8. Couples who maintain a vital sexual relationship can use the metaphor of touching as having "five gears". First gear is clothes on, affectionate touch (holding hands, kissing, hugging). Second gear is non-genital, sensual touch, which can be clothed, semi-clothed, or nude (non-genital body massage, cuddling on the couch, holding and caressing, touching going to sleep or on awakening). Third gear is playful touching which intermixes genital and non-genital touching, clothed or unclothed, romantic or erotic dancing, touching in the bath or shower, on the couch or in bed, whole body massage, playing strip poker or Twister. Fourth gear is erotic touching (manual, oral, rubbing, or vibrator stimulation) to high arousal and orgasm for one or both partners. Fifth gear integrates pleasurable and erotic touch, which flows into intercourse. Intercourse is a natural continuation of the pleasuring/eroticism process, not a sex pass-fail test.

9. Both the man and woman value affectionate, sensual, playful, erotic, and intercourse experiences.

10. Both the man and woman are comfortable initiating touching and intercourse.

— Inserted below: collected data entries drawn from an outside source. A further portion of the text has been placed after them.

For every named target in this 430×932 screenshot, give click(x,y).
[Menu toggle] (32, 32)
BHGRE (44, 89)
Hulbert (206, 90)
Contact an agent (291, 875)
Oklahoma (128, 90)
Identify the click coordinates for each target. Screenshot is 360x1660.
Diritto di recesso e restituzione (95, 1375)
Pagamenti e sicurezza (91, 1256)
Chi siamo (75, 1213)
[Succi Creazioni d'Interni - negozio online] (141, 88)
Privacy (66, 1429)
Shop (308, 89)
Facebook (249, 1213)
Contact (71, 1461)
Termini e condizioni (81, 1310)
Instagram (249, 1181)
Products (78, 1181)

Both feel free to say "no" and suggest an alternative way to connect and share pleasure.

11. A key strategy is to develop "her," "his," and "our" bridges to sexual desire. This involves ways of thinking, talking, anticipating, and feeling which invite being sexual.

12. Sexuality has a number of positive functions for the relationship--a shared pleasure, a means to reinforce and deepen intimacy, and a tension reducer to deal with the stresses of life and a relationship.

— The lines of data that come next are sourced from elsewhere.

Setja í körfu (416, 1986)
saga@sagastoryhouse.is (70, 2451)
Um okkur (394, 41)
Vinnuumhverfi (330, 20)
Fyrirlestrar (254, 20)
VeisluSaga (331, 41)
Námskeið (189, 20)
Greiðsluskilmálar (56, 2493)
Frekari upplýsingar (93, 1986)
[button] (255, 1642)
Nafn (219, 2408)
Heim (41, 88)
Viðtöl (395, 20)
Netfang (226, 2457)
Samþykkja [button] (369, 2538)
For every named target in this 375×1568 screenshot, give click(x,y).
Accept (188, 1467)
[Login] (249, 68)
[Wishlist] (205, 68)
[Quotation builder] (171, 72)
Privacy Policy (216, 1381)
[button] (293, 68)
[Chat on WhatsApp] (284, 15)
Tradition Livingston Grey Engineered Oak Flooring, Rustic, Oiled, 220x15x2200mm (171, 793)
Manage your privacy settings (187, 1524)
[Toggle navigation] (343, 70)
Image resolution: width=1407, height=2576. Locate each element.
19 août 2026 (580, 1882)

13. The average frequency of sexual intercourse is from four times a week to once every two weeks. For couples in their twenties, it is two-three times a week, couples in their fifties once-twice a week.

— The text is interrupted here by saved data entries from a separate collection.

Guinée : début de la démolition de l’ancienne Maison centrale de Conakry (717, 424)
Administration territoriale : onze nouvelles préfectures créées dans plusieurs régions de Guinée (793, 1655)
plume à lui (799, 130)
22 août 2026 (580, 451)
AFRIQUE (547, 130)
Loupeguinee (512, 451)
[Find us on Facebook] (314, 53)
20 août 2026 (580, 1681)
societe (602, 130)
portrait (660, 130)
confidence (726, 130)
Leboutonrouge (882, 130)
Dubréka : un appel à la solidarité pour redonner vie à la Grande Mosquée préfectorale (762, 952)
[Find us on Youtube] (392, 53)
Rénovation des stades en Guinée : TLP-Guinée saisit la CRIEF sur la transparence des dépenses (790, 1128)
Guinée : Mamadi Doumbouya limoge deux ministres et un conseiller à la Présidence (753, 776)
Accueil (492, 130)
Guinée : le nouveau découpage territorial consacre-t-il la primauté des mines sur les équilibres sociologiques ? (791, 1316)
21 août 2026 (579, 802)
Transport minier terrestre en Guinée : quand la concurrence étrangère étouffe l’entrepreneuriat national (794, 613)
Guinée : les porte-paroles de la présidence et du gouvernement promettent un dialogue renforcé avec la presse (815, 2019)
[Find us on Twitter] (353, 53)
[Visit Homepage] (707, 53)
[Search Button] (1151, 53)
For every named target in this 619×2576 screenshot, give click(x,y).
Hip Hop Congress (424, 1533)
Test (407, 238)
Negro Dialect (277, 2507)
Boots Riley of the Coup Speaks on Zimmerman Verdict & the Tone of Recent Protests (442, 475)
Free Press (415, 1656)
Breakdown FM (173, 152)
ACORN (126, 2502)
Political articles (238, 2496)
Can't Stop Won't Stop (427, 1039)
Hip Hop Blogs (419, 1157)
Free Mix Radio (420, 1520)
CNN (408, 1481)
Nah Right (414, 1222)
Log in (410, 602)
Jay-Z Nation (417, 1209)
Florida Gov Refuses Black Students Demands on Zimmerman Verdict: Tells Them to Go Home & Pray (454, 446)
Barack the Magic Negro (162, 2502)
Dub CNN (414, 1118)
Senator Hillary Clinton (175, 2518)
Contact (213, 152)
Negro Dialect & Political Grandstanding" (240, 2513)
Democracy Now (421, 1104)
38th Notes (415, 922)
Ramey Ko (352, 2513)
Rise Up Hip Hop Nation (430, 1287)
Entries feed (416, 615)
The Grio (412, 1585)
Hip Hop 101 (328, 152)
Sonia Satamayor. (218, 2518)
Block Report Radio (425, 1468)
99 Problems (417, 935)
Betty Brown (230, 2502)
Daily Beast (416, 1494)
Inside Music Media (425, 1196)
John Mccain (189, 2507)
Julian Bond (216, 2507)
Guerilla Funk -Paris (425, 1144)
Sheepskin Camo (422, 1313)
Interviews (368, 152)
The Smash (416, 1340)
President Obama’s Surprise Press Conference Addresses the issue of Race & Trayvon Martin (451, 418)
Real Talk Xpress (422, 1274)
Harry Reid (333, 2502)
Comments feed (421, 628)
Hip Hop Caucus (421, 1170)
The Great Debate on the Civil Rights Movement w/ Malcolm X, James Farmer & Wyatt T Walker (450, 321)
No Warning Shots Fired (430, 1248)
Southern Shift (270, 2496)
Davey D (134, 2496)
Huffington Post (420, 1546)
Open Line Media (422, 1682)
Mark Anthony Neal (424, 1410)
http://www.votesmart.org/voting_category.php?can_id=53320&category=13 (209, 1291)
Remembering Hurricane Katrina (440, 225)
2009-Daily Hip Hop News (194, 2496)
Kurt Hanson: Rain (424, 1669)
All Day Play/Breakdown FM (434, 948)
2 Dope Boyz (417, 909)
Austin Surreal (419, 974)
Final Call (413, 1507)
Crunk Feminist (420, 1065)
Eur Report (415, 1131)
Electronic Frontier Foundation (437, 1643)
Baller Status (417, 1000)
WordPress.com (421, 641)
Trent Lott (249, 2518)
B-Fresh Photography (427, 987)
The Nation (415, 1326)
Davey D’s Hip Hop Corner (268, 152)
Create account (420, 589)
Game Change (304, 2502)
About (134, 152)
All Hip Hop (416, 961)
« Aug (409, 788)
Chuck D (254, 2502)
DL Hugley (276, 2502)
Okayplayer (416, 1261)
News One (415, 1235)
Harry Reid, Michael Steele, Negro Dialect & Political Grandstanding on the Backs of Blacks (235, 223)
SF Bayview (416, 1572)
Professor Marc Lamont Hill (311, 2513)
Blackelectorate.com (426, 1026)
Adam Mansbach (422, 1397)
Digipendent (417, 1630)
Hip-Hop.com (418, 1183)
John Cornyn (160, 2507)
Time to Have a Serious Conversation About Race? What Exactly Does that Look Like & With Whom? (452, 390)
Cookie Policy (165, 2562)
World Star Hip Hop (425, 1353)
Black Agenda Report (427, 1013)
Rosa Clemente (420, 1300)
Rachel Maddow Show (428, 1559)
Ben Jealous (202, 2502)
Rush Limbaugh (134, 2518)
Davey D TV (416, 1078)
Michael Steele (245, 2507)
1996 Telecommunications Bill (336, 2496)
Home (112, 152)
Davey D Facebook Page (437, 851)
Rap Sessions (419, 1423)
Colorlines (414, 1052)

14. Personal turn-ons (fantasies, special celebrations or memories, feeling caring and close, anniversaries or birthdays, sex with the goal of pregnancy, initiating a favorite erotic scenario, being playful or spontaneous, sexuality to celebrate a career success or sooth a personal disappointment) facilitate sexual anticipation and desire.

15. External turn-ons (R or X-rated videos, music, candles, sex toys, visual feedback from mirrors, being sexual outside the bedroom, a weekend away without the kids) facilitate anticipation and desire.

16. Non-demand pleasuring can be a way to connect physically, a means to share pleasure and/or a bridge to sexual desire.

17. "Intimate coercion" is not acceptable. Sexuality is neither a reward nor a punishment. Sexuality is voluntary, and pleasure-oriented.

18. Realistic expectations are crucial for maintaining a vital sexual relationship. It is self-defeating and harmful to demand equal desire, arousal, orgasm and satisfaction each time. Realistically, thirty-five to forty-five percent of experiences are very good for both people. Twenty percent are very good for one (usually the man) and okay for the other. Fifteen to twenty percent are okay for one and the other finds it acceptable. Be aware that five to fifteen percent of sexual experiences are dissatisfying or dysfunctional. Couples who accept occasional mediocre or dysfunctional experiences without guilt or blaming and try again when they are aware and receptive have a vital, resilient sexual relationship. Satisfied couples use the guideline of "good enough sex" with positive, realistic sexual expectations.

19. Contrary to the myth that "horniness" occurs after not being sexual for weeks, desire is facilitated by a regular rhythm of sexual activity. When sex is less than twice a month, you can become self-conscious and fall into a cycle of anticipatory anxiety, tense and unsatisfying sex, and avoidance.

20. Healthy sexuality plays a positive, integral role in your relationship, fifteen-twenty percent, with the main function to energize your bond and generate special feelings of desire and desirability. Paradoxically, conflictual or non-existent sex plays a more powerful negative role in a relationship than the positive role of good sex.

Resource: McCarthy, Barry and McCarthy, Emily (2003). Rekindling Desire. Brunner/Routledge.